Find all of the resources involved with the old project.
This would obviously include the source for the project. It also includes build scripts, tests, requirements docs, and any other support files.
In addition to the files which make up the project it is useful if you can find the systems which were involved in previous development such as build servers and developer workstations. Some parts of the project may not have made it into source control or it may have an unexpected prerequisite to build or run. These may be identified by examining the old build/dev boxes.
You may also try to track down any email chains involving the project. Even if all of the people involved in the original project are gone the company may have kept an archive of their inboxs in case they needed to be referenced for just this purpose.
Determine the state of the project
Once you have all the bits of the project together it is time to determine where the project was when it stopped. This will accomplish a couple of things. First it will help you and those who want to restart the project determine if the restart is actually worth the time. Second it will keep you from accidentally rewriting functionality which is already present but not immediately obvious.
Setup or create a build process
If the project has a set of build scripts or some manner of build process it should be reinstated on a nightly or continuous integration build machine. If not then a process should be created.
If this is an internal tool then it should copy its binaries (or other end user useful bits) to a build repository. If this project has installers or some other more involved deployment system then these deliverables should be built as part of the build process and copied out to your build repository.
A build created on a dev workstation should only be used by a dev. Only those builds created by a build server (which should be labeling the builds) should be distributed, handed to QA, or shipped to customers. Adhereing to this rule will prevent one off and otherwise unrepeatable builds from entering the wild.
Are there unit tests for any part of this project?
If you should be so lucky then these are the next items up to reinstate. Tests will help give you an idea of how the various parts of the project are supposed to work (or expected to break) as intended by those who wrote them. They can also catch fatal flaws you might introduce in the future due to a lack of knowledge of how a particular component is intended to be used.
Deploy a build for QA
Using the output of your now functioning build process deploy an instance of this project and the test it. Validate the current level of functionality of the project. If you have a bug tracking system which has records for this old project then check any obvious issues against any open defects.
The goal of this step is two fold. First is to ensure the project is still in sync with any requirements documents and bug tracking systems you may have. Second is to survey for yourself the true current state of the project with a build and deployment which you can now reproduce.

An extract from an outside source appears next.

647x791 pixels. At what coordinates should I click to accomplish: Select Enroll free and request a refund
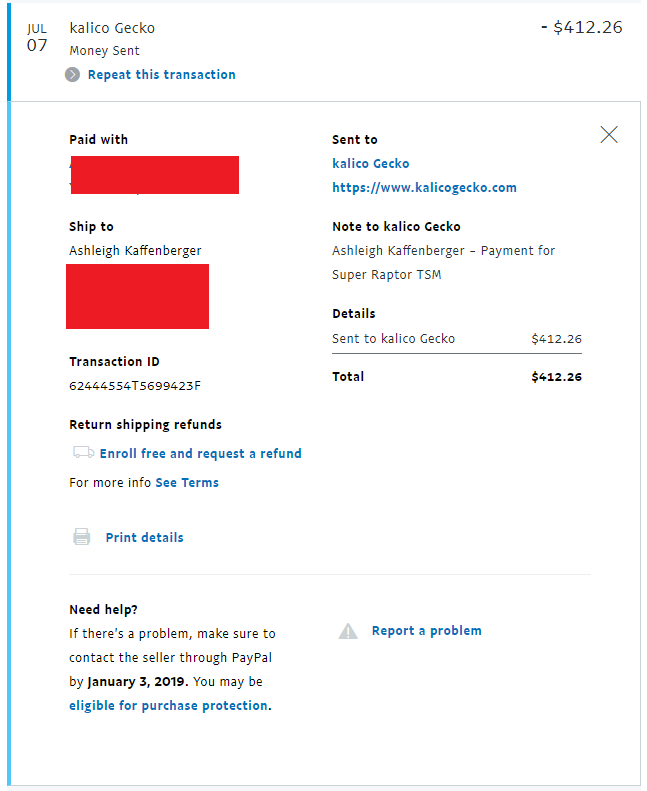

A quick note about build reproducibility. You should always ensure your build process can exactly recreate any arbitrary build which has come before. There are several insidious things which could prevent this ability with the simplest example being files not under source control (possibly some infrequently modified data files or libraries). Should a defect be introduced into files not under source control this defect will effect all new builds including those of older versions or on branches.

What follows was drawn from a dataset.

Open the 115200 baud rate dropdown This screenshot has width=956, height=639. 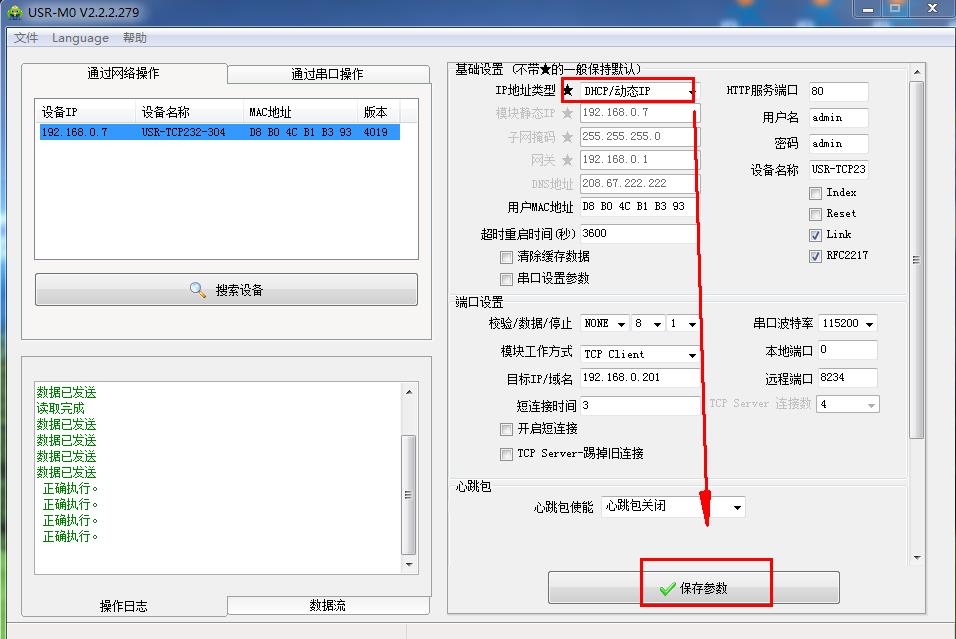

Validate the restart of the project
This point may arise earlier based on what you find along the way, if not then now is the time to consider whether restarting the project is worth it.
It may turn out the project doesn't actually do what project management thought it did. Or perhaps it does do what project management thought but is at a lower level of development than expected. A great number or severity of defects may also make the project a non starter. The project may have some big external dependency which is difficult to support or expensive to license. Even if none of the previous apply it may be difficult to add the new features project management wants to the project given the way it has been designed and built.

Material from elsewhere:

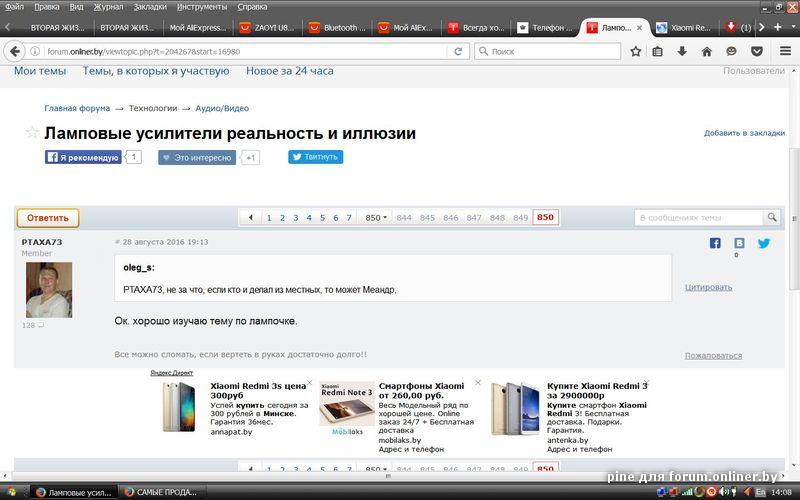
Task: Click the 'Я рекомендую' Facebook button
Action: [83, 158]
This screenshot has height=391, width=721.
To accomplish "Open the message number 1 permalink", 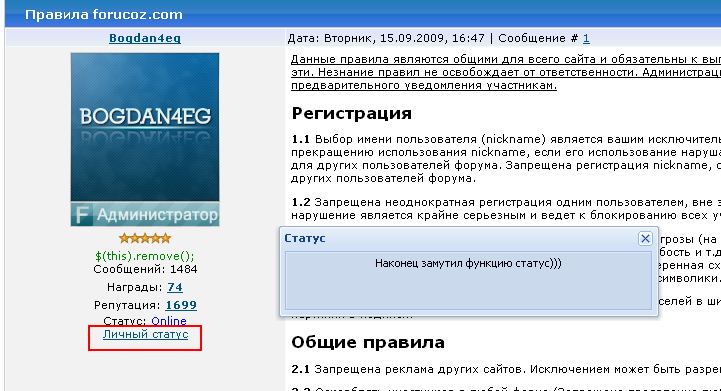I will pos(586,38).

The last and possibly most important point
If the objective of restarting an old project is to add some small feature to an old but operational deployment you may be tempted to just make the change to the source, build on your local system, and manually update the binaries on the production system. This is very bad idea.
If you successfully pull off the update, then all is well. If, however, there are complications it will be very difficult to determine if the issue is caused directly by your update, indirectly through its interaction with other parts of the system, or if your update had nothing to do with the new issue at all. Additionally if you made a manual update to a system which is normally deployed via an installer you have now created a deployment which you may not be able to reproduce thereby making QA by another group virtually impossible.